Con las naciones ocurre algo parecido, aunque sin duda mucho más complejo todavía. Nuestro país, a lo largo de su dilatada historia, ha tenido continuos problemas a la hora de crear en las mentes de los ciudadanos una identidad colectiva. En este sentido, me atrevería a decir que si España fuera una persona concreta, de carne y hueso, necesitaría acudir a la consulta de un psicólogo o correría el riesgo de acabar entre rejas. De hecho, nuestro país está en la cima del ránking mundial de los que tienen más políticos presos, que no presos políticos, y otros muchos en vísperas de entrar en prisión. Esto pone de manifiesto uno de nuestros principales problemas como nación: que las élites políticas, salvo honrosas excepciones, no han estado a la altura de las circunstancias, lo mismo que muchos padres pueden ser la causa de que sus hijos fracasen a la hora de construir su propia identidad personal. Así, un progenitor con problemas con el alcohol puede resultar nefasto para ayudar a sus vástagos en este complejo proceso. Nuestras élites políticas se han caracterizado más por defender sus propios intereses que el interés general de la población.
Por otra parte, suelen actuar más pensando en el corto plazo y en su electorado que mirando hacia el lejano horizonte y, a veces, se dedican a atizar las luchas fratricidas. El problema, sin duda, viene de lejos. La unificación de España que lograron los Reyes Católicos con la conquista de Granada comenzó mal porque supuso la expulsión de los llamados moros, lo cual era comprensible porque había una guerra por conquistar el territorio. Pero también fueron expulsados los judíos con lo que los inicios de la nación se caracterizaron por la exclusión del diferente.
Algo parecido ocurrió al finalizar nuestra Guerra Civil. Los que formaban la llamada Anti-España tuvieron tres opciones: el exilio, el silencio o el tiro en la nuca. La llegada de la democracia supuso la reconciliación de las dos Españas pero no todos se apuntaron a ese cambio.
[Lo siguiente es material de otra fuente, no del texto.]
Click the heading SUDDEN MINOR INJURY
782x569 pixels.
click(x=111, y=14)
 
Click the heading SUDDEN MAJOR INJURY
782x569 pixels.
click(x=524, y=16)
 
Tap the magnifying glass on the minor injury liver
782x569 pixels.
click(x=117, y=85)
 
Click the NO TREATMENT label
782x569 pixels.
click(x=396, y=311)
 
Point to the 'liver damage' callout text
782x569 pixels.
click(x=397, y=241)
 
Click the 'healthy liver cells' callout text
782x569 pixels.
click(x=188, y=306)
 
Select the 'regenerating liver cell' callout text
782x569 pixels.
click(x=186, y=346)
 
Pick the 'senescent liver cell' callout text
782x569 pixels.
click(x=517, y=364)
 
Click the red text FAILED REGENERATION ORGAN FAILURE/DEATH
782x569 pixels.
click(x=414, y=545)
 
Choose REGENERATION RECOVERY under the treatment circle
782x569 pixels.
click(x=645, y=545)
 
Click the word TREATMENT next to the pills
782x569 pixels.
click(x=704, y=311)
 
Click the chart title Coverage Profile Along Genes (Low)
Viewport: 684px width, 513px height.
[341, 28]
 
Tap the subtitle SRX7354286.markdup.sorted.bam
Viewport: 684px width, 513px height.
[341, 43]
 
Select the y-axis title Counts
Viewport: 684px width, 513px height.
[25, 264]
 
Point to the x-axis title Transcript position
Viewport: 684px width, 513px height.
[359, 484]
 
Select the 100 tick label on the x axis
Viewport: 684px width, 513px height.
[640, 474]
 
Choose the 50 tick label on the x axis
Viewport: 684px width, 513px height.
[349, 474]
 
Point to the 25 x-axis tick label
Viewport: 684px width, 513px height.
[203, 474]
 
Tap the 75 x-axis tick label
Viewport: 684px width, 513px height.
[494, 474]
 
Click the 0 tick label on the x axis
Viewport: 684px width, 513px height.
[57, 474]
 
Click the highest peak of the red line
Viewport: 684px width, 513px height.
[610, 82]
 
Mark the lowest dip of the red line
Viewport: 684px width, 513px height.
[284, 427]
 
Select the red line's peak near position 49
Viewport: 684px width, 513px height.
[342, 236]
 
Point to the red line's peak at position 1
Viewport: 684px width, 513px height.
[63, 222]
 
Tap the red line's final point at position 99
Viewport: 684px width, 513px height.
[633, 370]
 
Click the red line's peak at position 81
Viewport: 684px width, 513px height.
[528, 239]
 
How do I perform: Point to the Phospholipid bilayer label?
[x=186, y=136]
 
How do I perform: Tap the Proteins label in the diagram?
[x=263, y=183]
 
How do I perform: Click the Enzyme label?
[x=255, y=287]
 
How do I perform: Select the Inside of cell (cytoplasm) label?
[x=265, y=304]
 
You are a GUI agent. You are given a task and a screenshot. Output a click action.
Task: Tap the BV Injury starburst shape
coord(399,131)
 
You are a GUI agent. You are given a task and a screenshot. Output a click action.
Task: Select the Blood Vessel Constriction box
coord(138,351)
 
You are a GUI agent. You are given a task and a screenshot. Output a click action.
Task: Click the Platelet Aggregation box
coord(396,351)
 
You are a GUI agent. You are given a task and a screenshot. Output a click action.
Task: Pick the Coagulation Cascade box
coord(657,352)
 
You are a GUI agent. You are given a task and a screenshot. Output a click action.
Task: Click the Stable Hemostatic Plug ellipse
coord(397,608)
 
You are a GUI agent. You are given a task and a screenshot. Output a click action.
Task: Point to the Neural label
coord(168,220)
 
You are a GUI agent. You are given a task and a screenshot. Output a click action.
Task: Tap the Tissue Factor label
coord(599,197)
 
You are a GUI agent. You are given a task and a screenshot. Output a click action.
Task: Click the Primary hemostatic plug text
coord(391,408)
Hubo un grupo armado, ETA, que siguió matando a los que consideraba enemigos de su proyecto de nacionalismo étnico-leninista. Una vez desaparecida, otro nacionalismo, esta vez el catalán, amenaza con romper la unidad nacional. Élites políticas corruptas y luchas fratricidas forman parte de nuestro pasado. Un hipotético psicólogo que tumbara en el diván al paciente llamado España llegaría pronto a la conclusión de que su pronóstico es reservado. Podría aconsejar, como terapia de urgencia, agilizar los procesos judiciales pendientes, aumentar la capacidad de autocrítica, ética a raudales, elecciones generales cuanto antes y, por último, intentar diluir las identidades territoriales en una identidad superior, la europea. Pero Europa anda también últimamente algo achacosa porque son muchos los que anhelan el retorno a la tribu. El paciente debería, por lo tanto, acudir a revisiones periódicas para valorar su evolución y, en lo posible, evitar un empeoramiento.